While Conner was administering multiple inhalers to himself I got this picture, which I liked the best, as he looks contemplative and brave, IMO. He also looks like a boy older than 6, which I think has some truth to it too. I had others where he was actively using his inhalers but they felt too invasive, so I chose against them.
I liked this one a lot too, as it was by far the best connection picture with him and his family. Once again I was mindful with what I was showing as he was using another type of inhaler that projects a steamy mist — very clinical looking — and the way he was sitting his tummy was uncovered and the outward effects of his prune belly syndrome were obvious. Once again I had to decide what was relevant, what was appropriate.
What was perhaps most notable about my time there that night was how welcoming and kind they all were.
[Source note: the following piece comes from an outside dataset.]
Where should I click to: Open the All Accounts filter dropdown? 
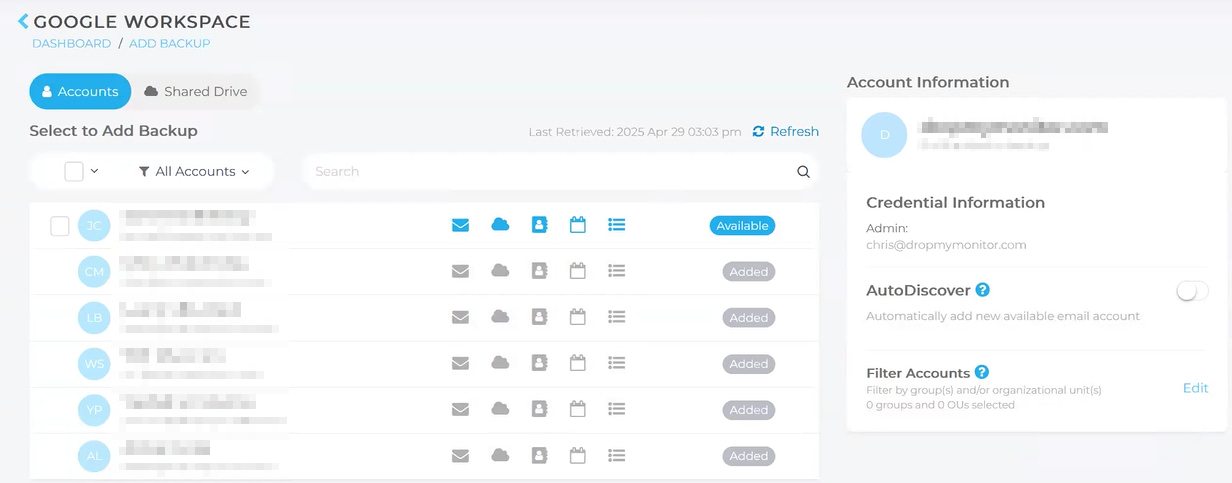pos(194,172)
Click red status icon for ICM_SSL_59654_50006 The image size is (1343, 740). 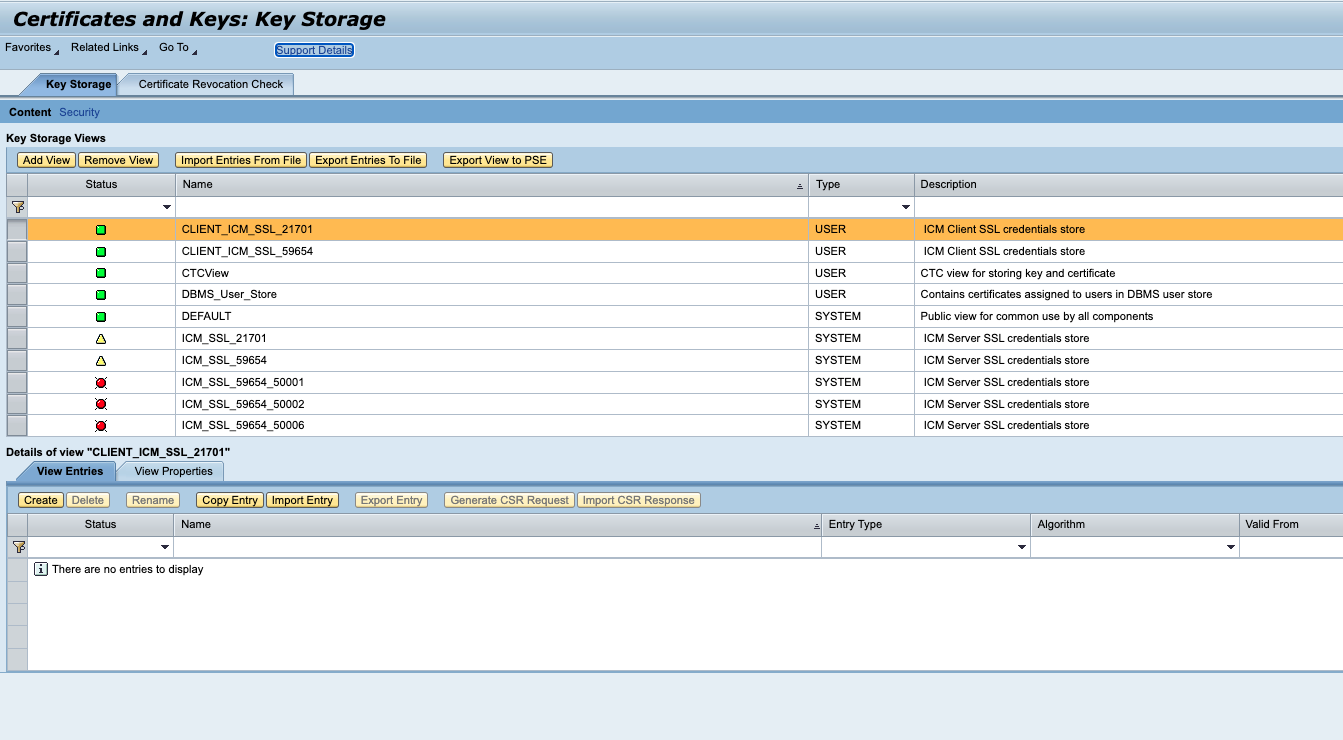(x=101, y=426)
I mean, they certainly don't have to let people like me come in and take a bunch of pictures, but I never felt uncomfortable once inside, and I thank them for that. You can follow the family and Conner's journey on his mom's blog devoted to the story HERE, it's a really honest take on being a parent.
Here's how I put together the front page this week, I think the package came together really well, and Amanda's story is really good.
I have to add that I have particularly resolute feelings on this subject
I HATE CYSTIC FIBROSIS
It is so unfair, but I guess most severe illnesses like this are, but I hate it. Eight years ago I lost a very good friend named Brandy Stroeder to CF, a girl who gained regional, if not national, fame for her fight against the Oregon state health care plan that would not cover the multiple transplants she needed to survive. It was one of the first stories I shot after getting hired by the News-Register in McMinnville in 2000, and I continued to shoot the story essentially the whole two years I worked there. She died in April 2002 a couple weeks before I left the paper and her funeral was the last assignment I shot for the N-R. It was heartbreaking to be covering it as a news story while developing a strong friendship with her and her family, only to have it end with her at the top of the transplant list.
I've never put together a really nice gallery of the final edit of the story (mostly because I never made really high quality scans of the best stuff which was shot all on film), but I did put together a small portfolio of it on Photo.net several years back. It's actually still there, but since the Web site was redesigned a couple years ago it runs backwards now for some reason, so if you want to check it out you can HERE, but to flip through it in linear fashion you need to use the arrow key on the LEFT side of each picture. In recent years I have considered seeing if the Portland chapter of the CF Foundation would be interested in maybe doing a gallery show of the pix, but I have fallen out of contact with Karen Case, Brandy's mom, and I wouldn't want to do it without her blessing. But who knows.